Activity list:
• 1. Please rewrite the part of the post on teacher sick days starting at "Here is some" and ending at "days (see below).", replacing "sick days" with "banked leave days".
• 2. Condense the paragraph of the post on teacher sick days that begins "The reality is that strike" into a shorter version that keeps its main facts.

This is also about remembering basic decency and human rights theory, people who are treated with respect feel better about their jobs, about themselves and perform better. What is the government modelling here?
Here is some information on the more nitty gritty details of the issues.
Read this article by People For Education about the problem with bookkeeping. The Ministry shows all potential sick days as liabilities as part of the deficit. The reality is that most teachers don't use up all those sick days so they are not really liabilities. The cost of the gratuity is less than the cost of using the sick days (see below).
The reality is that strike is the only option left. The government likes to state that they tried to bargain and the unions walked away, but that is patently untrue. The unions are welcome to bargain if, and only if, they meet the terms set out in the OECTA Memorandum of Understanding. (In case you didn't know this, provincial OECTA sold out their members, agreeing to a deal without ratification from a single local).
Back to the issue of sick days and retirement gratuities, here is a well spoken comment made on a blog post:
"The 200 days banked is merely the level needed to get the gratuity. Most teachers have much more than that. What most people fail to understand is that it is in the Board's (and taxpayer's) best interest to encourage teachers to bank as many as possible. For every day a teacher is away, the public needs to pay both the teacher who is off sick and a supply teacher. I have banked over 320 sick days in my career so far - the cost to the taxpayer if I had used those days instead of banking them? - $192,000.
I know at this point, logical, fiscal arguments don't usually help, so let me make it more personal. This year I had a bout of pneumonia and was away for quite sometime. Would you, as a parent, really want me in the classroom/school infecting your child and possibly hundreds of others? If I'm not there, what would you have done for your child? Send them to the library? Gym? How would it sound if you were told, "No math class today. my teacher was off sick."?"

by Wayne Scott Ng on

I will add the caveat that unions need to clean up their side of the street also. They must weed out greed and corruption within their ranks (I sense another more philosophical post on human nature coming).
You may think I'm being melodramatic, but I don't think so. Our rights are being slowly chipped away at year after year while the majority of people remain blissfully unaware or apathetic at best and willfully supporting it in their own interests at worst.

Dataset extract:
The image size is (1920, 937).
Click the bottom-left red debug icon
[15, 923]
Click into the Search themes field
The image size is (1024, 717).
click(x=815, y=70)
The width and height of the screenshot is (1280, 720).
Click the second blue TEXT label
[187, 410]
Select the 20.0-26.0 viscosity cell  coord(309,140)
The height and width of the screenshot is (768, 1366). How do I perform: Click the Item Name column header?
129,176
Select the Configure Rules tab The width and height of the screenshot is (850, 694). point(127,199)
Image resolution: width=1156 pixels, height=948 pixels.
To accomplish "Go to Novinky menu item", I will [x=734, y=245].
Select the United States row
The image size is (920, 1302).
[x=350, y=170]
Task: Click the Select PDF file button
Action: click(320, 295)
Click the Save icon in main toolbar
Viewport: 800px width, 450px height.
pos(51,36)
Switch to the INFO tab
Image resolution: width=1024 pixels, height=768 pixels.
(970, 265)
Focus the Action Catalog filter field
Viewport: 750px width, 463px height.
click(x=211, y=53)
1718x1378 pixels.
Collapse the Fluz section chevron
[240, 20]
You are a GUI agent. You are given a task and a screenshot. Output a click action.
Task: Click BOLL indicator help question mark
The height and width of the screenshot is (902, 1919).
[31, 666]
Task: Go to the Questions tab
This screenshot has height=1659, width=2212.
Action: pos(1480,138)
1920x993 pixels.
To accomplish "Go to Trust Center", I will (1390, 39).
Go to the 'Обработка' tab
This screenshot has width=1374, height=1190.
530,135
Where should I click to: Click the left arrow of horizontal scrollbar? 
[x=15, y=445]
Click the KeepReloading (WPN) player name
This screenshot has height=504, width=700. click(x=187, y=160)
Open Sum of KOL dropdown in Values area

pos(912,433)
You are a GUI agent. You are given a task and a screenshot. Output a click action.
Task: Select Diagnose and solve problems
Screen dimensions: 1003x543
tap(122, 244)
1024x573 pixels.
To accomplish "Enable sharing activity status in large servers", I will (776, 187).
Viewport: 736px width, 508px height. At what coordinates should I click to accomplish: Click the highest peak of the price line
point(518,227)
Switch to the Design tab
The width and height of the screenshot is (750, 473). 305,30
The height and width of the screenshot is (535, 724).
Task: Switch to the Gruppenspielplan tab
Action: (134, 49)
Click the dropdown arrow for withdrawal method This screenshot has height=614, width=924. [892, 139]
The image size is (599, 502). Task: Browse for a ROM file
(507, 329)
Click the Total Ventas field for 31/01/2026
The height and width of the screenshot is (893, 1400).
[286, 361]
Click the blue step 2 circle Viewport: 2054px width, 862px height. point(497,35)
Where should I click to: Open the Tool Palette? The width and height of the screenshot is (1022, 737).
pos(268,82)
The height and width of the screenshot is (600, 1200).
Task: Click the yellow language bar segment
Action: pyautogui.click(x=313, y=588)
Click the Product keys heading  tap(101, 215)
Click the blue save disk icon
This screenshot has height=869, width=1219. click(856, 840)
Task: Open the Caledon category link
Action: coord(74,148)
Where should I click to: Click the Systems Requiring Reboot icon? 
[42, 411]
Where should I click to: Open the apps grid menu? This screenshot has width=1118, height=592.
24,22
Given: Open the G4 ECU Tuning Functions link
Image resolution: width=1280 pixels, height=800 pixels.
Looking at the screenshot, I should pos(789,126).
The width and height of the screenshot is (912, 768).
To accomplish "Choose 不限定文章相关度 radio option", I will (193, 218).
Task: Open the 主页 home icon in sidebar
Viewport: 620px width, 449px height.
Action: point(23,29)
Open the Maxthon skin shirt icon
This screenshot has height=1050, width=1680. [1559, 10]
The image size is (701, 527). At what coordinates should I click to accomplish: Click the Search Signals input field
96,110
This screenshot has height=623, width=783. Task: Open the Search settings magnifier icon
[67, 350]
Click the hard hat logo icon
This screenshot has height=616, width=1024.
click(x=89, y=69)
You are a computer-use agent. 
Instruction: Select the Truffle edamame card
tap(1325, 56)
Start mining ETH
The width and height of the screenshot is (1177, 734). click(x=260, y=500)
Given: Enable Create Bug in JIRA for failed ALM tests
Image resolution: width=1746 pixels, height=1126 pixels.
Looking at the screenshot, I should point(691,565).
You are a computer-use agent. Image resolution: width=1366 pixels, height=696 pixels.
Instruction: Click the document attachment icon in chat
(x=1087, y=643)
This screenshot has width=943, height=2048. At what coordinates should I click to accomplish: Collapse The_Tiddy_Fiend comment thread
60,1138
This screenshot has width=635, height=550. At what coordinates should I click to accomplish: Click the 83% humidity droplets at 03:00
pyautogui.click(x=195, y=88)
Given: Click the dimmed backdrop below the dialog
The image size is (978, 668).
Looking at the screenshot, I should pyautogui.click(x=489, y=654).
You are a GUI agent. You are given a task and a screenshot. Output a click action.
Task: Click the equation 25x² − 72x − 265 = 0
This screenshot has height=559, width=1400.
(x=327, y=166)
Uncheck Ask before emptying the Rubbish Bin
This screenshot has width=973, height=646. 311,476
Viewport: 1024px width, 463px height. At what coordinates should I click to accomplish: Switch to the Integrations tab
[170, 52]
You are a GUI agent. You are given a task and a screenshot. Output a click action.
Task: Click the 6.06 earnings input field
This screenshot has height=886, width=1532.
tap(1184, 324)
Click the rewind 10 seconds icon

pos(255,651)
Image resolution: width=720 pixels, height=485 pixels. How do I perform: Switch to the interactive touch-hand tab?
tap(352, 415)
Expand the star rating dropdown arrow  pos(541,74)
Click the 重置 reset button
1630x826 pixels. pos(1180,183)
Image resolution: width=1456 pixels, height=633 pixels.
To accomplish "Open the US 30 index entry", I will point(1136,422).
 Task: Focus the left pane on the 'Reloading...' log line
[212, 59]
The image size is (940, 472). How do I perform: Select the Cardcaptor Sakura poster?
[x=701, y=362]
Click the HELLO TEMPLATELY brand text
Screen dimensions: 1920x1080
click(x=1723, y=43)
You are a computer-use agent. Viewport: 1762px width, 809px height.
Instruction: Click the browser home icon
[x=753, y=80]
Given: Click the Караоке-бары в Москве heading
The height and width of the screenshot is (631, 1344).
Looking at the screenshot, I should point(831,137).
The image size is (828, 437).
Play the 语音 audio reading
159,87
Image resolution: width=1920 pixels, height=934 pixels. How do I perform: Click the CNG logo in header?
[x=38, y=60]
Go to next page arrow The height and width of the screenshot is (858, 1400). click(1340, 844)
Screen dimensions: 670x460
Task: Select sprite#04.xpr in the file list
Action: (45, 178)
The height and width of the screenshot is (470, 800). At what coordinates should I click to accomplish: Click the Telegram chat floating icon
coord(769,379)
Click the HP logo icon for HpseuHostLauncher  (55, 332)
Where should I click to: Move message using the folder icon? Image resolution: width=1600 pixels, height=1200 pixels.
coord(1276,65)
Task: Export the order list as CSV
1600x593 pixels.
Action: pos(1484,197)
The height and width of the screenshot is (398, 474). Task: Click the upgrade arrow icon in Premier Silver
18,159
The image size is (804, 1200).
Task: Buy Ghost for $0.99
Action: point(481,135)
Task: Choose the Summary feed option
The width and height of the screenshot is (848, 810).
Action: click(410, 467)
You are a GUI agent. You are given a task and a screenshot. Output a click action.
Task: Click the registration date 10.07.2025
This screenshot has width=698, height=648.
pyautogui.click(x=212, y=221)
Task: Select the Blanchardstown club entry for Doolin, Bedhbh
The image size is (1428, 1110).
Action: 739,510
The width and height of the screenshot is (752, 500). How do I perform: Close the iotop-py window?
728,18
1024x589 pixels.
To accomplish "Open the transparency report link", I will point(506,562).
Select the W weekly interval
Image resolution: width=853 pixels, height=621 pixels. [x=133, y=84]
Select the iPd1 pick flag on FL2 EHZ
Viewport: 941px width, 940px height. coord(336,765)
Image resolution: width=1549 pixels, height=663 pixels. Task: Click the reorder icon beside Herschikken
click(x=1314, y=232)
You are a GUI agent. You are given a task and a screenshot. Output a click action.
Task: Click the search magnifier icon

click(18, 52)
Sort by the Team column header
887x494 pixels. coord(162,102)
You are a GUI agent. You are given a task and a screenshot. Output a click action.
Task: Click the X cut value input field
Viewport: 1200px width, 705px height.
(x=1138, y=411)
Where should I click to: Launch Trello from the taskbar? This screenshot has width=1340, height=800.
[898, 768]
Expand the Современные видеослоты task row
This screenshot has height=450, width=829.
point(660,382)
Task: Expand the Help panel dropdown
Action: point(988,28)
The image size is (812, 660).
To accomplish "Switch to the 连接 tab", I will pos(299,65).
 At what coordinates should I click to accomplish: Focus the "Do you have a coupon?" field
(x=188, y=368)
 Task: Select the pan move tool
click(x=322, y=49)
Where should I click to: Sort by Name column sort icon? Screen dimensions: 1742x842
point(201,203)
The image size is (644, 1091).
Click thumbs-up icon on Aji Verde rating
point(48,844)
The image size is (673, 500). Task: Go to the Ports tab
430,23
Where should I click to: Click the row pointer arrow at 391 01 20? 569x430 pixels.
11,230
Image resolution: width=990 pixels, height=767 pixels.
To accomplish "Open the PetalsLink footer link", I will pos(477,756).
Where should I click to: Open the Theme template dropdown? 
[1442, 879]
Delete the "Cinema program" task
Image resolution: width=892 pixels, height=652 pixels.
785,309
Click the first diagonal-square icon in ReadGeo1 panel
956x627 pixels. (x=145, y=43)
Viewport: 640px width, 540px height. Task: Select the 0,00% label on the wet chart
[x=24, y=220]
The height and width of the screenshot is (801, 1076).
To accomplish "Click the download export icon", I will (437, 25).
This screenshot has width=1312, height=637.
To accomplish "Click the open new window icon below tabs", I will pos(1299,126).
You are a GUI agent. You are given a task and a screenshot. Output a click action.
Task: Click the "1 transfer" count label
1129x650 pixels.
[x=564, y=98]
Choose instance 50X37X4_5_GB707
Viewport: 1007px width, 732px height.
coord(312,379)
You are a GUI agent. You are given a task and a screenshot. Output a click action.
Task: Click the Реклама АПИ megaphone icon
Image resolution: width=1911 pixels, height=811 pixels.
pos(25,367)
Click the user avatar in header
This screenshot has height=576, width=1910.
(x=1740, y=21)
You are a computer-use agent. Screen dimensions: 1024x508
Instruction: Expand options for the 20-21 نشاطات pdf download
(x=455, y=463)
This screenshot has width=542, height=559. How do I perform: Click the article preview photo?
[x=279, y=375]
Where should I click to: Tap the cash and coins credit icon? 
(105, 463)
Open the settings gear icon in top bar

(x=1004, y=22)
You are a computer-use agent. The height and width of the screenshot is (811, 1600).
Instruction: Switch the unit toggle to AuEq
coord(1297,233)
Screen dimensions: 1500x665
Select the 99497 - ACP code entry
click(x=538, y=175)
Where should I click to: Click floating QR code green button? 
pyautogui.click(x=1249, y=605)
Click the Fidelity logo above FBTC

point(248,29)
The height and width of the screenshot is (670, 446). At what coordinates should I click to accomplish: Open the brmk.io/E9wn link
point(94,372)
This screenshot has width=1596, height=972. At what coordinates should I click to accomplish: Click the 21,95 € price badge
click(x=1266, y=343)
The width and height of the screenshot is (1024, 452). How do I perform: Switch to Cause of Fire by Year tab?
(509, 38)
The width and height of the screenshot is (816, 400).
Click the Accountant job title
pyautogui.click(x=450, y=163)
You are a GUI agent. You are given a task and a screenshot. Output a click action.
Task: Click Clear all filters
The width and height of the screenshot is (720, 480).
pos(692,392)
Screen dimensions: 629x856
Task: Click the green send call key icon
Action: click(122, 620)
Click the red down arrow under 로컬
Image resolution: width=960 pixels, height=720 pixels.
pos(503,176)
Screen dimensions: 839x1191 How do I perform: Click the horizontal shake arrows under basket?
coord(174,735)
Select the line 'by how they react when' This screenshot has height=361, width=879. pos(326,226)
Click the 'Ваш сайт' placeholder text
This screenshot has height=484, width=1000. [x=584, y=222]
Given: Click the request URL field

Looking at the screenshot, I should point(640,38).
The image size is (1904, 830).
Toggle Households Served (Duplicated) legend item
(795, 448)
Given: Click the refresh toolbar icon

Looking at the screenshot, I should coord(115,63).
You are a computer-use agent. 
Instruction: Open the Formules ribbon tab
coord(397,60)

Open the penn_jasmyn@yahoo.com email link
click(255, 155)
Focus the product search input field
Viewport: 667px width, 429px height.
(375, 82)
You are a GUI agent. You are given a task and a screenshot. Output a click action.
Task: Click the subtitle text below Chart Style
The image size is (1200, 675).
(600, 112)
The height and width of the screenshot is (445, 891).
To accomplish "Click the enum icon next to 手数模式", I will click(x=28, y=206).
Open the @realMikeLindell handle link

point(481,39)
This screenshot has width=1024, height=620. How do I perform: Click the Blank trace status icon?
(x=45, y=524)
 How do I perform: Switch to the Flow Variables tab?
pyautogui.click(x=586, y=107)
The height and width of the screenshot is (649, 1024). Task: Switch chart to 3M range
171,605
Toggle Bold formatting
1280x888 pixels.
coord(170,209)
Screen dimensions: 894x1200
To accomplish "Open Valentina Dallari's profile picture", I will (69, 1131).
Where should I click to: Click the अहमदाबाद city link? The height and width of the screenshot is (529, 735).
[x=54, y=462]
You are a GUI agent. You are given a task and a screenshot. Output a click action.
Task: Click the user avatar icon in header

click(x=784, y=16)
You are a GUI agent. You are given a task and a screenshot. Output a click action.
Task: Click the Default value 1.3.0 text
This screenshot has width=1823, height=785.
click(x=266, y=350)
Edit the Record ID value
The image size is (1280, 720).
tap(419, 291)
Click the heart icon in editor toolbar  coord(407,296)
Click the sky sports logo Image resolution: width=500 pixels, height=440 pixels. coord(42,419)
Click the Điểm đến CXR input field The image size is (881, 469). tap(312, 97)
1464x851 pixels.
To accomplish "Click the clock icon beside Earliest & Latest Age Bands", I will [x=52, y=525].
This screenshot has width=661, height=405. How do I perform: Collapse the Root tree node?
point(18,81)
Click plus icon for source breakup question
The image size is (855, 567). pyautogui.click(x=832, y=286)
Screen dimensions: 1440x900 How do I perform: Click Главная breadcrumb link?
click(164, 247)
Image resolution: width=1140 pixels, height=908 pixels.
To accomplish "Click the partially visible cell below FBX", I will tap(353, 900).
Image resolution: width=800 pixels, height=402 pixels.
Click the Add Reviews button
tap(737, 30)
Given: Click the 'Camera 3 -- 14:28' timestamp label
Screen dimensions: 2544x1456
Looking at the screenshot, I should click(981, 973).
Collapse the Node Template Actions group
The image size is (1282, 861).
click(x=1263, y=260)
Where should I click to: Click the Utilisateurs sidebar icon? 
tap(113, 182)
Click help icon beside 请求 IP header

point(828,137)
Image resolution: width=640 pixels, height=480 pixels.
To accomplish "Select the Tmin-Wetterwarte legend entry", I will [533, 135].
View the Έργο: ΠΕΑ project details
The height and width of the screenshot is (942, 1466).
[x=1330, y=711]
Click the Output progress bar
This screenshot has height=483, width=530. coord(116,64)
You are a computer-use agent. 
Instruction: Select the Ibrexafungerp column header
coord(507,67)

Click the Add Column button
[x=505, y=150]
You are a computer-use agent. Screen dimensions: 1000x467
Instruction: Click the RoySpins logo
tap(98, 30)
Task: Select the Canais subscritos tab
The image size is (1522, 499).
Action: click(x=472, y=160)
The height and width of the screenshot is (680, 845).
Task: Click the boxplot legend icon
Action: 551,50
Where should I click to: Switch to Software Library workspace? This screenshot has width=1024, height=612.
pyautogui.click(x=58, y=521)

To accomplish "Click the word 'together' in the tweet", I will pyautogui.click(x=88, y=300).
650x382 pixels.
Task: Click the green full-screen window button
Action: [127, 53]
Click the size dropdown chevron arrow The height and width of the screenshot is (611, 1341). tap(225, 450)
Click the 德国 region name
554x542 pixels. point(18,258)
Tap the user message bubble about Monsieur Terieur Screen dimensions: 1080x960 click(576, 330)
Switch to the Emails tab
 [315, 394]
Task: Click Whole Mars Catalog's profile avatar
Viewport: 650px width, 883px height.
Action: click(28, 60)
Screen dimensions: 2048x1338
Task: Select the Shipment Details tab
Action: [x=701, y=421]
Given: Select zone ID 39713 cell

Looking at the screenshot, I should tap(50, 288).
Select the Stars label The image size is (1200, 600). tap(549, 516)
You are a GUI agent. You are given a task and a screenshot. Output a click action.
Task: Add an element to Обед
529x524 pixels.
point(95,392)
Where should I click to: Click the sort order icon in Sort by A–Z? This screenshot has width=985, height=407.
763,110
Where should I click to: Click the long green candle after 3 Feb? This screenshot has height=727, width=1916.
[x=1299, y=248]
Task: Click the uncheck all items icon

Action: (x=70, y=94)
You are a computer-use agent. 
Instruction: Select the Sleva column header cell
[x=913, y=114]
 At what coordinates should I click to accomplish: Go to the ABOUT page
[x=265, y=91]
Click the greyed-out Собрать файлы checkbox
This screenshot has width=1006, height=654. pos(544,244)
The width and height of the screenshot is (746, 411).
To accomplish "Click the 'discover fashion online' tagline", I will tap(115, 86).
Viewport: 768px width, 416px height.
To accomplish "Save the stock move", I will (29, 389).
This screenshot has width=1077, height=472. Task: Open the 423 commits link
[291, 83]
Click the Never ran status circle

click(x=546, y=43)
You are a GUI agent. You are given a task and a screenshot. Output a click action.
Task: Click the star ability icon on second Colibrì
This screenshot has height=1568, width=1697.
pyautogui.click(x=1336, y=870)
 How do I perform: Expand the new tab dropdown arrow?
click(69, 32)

Responses to the tasks:
• 1.
Here is some information on the more nitty gritty details of the issues.
Read this article by People For Education about the problem with bookkeeping. The Ministry shows all potential banked leave days as liabilities as part of the deficit. The reality is that most teachers don't use up all those banked leave days so they are not really liabilities. The cost of the gratuity is less than the cost of using the banked leave days (see below).

• 2. Striking is the only option left. The government claims it tried to bargain and the unions walked away, but this is untrue: the unions may bargain only if they accept the terms of the OECTA Memorandum of Understanding. Provincial OECTA sold out its members by agreeing to a deal without ratification from a single local.